◆ TASK INSTRUCTIONS ◆
Arrange the entries as a numbered list with blank lines left out, covering only the stretch from the start of the entries through the line containing "Action: pyautogui.click(x=791, y=65)".

Target pointing data
START
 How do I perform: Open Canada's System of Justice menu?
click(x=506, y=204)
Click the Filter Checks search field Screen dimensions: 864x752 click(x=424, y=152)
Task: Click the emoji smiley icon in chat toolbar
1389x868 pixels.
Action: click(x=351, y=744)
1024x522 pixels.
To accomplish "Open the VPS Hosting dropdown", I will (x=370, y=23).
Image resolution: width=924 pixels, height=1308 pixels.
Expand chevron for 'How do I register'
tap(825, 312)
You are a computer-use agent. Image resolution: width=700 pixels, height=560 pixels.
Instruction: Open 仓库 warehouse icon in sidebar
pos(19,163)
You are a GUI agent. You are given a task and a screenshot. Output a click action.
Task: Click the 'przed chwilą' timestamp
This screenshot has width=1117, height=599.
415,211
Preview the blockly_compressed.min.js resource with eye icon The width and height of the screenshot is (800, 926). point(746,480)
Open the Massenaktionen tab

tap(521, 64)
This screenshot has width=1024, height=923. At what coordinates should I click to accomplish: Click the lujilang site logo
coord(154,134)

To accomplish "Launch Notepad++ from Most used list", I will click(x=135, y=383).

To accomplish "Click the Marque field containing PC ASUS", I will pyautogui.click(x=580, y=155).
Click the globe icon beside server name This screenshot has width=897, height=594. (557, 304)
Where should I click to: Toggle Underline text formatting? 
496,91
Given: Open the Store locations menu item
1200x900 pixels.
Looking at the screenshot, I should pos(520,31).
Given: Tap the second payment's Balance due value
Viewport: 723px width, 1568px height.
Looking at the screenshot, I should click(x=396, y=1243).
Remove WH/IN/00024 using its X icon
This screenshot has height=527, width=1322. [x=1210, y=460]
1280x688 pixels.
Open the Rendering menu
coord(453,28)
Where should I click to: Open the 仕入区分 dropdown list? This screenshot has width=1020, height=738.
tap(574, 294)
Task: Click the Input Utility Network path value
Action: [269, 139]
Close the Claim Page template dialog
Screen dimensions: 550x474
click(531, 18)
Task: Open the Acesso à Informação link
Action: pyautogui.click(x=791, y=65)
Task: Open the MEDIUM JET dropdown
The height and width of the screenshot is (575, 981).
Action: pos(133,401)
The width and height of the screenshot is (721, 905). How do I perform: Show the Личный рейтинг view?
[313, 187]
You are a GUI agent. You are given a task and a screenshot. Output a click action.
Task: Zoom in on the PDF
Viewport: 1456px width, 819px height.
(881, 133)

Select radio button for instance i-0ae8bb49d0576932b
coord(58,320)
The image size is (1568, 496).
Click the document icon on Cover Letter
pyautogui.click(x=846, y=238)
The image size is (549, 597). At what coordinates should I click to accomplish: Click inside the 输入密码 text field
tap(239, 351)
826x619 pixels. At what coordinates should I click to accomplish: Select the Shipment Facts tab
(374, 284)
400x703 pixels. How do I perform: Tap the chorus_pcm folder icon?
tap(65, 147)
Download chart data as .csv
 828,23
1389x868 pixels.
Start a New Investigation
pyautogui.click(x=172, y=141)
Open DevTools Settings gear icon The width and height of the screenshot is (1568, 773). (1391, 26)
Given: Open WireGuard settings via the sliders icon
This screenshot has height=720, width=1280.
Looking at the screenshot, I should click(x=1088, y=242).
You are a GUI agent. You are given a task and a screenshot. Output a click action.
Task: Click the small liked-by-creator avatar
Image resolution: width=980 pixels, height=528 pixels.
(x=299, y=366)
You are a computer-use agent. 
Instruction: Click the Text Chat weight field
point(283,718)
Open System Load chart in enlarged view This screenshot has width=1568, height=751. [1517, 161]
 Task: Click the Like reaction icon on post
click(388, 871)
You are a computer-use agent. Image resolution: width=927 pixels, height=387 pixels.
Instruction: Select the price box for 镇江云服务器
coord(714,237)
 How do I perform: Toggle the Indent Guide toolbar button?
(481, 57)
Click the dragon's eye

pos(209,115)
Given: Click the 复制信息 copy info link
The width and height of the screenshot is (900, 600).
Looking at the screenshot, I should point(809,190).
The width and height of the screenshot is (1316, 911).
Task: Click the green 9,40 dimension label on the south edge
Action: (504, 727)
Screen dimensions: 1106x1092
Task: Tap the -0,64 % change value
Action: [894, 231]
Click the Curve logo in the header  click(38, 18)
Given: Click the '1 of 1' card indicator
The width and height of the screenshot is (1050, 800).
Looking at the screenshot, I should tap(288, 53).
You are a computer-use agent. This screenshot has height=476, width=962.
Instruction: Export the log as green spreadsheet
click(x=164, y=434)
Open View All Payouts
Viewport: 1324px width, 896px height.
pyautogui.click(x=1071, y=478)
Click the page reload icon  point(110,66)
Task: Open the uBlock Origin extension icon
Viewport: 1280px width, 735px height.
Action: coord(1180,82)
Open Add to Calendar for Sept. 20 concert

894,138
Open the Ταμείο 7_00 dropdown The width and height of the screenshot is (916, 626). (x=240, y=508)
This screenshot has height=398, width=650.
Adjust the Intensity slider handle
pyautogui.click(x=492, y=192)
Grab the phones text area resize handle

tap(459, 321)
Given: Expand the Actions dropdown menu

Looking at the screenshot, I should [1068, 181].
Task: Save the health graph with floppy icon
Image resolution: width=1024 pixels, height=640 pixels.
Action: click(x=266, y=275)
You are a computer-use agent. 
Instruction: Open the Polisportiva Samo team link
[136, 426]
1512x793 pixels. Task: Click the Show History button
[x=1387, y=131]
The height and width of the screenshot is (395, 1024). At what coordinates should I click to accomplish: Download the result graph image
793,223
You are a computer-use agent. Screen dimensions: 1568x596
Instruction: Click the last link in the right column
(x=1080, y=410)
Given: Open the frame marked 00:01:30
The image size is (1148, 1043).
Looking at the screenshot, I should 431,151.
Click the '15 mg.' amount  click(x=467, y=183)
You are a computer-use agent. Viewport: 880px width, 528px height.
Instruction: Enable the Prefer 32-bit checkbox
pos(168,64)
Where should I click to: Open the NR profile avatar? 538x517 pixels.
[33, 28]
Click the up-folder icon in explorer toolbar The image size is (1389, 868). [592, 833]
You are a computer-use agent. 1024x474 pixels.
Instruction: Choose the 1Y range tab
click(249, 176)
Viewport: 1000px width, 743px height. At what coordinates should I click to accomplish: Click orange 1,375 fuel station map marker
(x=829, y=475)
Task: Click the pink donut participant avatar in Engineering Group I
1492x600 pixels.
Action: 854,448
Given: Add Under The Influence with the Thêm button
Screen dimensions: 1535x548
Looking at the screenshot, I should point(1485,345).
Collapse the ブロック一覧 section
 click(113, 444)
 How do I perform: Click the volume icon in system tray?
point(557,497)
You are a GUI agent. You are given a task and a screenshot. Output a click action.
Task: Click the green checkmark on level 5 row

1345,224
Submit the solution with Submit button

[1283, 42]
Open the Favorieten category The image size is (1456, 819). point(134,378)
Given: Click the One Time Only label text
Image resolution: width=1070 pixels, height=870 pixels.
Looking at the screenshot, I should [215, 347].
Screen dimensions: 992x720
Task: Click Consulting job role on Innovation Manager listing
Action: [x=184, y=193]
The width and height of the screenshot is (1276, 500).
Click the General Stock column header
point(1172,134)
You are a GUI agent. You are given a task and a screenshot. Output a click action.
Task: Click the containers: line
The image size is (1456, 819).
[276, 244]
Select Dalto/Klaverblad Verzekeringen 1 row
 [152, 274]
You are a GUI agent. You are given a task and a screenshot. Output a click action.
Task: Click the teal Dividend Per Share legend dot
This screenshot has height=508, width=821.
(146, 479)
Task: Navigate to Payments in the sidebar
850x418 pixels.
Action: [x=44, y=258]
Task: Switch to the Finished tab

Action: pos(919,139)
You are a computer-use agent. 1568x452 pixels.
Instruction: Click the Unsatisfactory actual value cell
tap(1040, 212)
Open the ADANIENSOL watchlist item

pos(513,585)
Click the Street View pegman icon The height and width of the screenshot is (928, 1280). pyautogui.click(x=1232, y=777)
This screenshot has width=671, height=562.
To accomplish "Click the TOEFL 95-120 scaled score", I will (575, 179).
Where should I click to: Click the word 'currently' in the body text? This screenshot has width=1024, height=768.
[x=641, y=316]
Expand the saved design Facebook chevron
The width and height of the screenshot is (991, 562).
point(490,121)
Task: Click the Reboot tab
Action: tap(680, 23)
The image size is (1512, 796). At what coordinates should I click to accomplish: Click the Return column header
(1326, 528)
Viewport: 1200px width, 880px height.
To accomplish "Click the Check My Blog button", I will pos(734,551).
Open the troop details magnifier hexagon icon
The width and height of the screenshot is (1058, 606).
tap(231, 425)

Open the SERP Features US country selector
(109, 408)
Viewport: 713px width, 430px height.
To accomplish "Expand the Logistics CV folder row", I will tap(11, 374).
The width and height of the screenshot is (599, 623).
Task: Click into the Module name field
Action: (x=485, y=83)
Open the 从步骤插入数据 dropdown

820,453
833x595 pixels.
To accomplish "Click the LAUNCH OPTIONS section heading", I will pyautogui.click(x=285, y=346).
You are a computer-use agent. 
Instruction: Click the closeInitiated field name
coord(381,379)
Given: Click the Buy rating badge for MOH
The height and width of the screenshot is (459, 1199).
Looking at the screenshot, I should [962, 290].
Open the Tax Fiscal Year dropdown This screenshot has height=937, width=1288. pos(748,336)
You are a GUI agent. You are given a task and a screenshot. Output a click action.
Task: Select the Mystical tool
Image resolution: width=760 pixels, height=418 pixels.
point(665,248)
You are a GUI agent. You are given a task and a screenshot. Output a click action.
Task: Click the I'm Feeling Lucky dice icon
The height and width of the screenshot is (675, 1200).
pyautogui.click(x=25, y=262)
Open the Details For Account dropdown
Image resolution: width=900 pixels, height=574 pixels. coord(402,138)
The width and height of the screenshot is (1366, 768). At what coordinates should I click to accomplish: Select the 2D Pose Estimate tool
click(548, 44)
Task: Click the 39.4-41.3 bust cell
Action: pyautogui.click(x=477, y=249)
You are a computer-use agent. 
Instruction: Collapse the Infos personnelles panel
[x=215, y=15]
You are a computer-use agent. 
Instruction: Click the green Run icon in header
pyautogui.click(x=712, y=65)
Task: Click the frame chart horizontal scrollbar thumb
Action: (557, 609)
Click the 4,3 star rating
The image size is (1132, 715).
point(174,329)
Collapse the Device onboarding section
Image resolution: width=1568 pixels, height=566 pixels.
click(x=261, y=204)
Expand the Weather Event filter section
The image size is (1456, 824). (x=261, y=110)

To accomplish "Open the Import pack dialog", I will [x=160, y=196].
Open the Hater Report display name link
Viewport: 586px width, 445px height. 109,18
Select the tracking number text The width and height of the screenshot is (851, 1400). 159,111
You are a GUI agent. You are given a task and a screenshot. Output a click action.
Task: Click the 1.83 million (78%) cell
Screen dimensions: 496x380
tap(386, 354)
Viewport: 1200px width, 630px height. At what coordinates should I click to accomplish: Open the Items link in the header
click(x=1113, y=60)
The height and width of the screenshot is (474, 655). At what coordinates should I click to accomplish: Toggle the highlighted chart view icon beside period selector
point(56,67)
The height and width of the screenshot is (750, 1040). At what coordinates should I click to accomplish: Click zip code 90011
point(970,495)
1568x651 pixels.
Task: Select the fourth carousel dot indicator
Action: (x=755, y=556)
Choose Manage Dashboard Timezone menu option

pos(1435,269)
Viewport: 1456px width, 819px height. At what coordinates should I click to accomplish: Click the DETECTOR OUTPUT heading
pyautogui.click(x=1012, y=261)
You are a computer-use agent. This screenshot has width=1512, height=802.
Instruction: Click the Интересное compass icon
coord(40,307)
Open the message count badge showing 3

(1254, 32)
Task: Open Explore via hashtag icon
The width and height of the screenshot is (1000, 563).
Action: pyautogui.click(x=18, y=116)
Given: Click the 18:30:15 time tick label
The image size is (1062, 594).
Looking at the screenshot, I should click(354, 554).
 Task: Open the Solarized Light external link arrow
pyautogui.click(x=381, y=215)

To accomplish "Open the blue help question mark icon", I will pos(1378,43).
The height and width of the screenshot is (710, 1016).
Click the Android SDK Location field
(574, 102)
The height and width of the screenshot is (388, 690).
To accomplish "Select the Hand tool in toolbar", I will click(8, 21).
END
◆ RESPONSE BELOW ◆
1.  How do I perform: Open Canada's System of Justice menu?
2. click(x=506, y=204)
3. Click the Filter Checks search field Screen dimensions: 864x752 click(x=424, y=152)
4. Task: Click the emoji smiley icon in chat toolbar
5. 1389x868 pixels.
6. Action: click(x=351, y=744)
7. 1024x522 pixels.
8. To accomplish "Open the VPS Hosting dropdown", I will (x=370, y=23).
9. Image resolution: width=924 pixels, height=1308 pixels.
10. Expand chevron for 'How do I register'
11. tap(825, 312)
12. You are a computer-use agent. Image resolution: width=700 pixels, height=560 pixels.
13. Instruction: Open 仓库 warehouse icon in sidebar
14. pos(19,163)
15. You are a GUI agent. You are given a task and a screenshot. Output a click action.
16. Task: Click the 'przed chwilą' timestamp
17. This screenshot has width=1117, height=599.
18. 415,211
19. Preview the blockly_compressed.min.js resource with eye icon The width and height of the screenshot is (800, 926). point(746,480)
20. Open the Massenaktionen tab
21. tap(521, 64)
22. This screenshot has width=1024, height=923. At what coordinates should I click to accomplish: Click the lujilang site logo
23. coord(154,134)
24. To accomplish "Launch Notepad++ from Most used list", I will click(x=135, y=383).
25. To accomplish "Click the Marque field containing PC ASUS", I will pyautogui.click(x=580, y=155).
26. Click the globe icon beside server name This screenshot has width=897, height=594. (557, 304)
27. Where should I click to: Toggle Underline text formatting? 
28. 496,91
29. Given: Open the Store locations menu item
30. 1200x900 pixels.
31. Looking at the screenshot, I should pos(520,31).
32. Given: Tap the second payment's Balance due value
33. Viewport: 723px width, 1568px height.
34. Looking at the screenshot, I should click(x=396, y=1243).
35. Remove WH/IN/00024 using its X icon
36. This screenshot has height=527, width=1322. [x=1210, y=460]
37. 1280x688 pixels.
38. Open the Rendering menu
39. coord(453,28)
40. Where should I click to: Open the 仕入区分 dropdown list? This screenshot has width=1020, height=738.
41. tap(574, 294)
42. Task: Click the Input Utility Network path value
43. Action: [269, 139]
44. Close the Claim Page template dialog
45. Screen dimensions: 550x474
46. click(531, 18)
47. Task: Open the Acesso à Informação link
48. Action: pyautogui.click(x=791, y=65)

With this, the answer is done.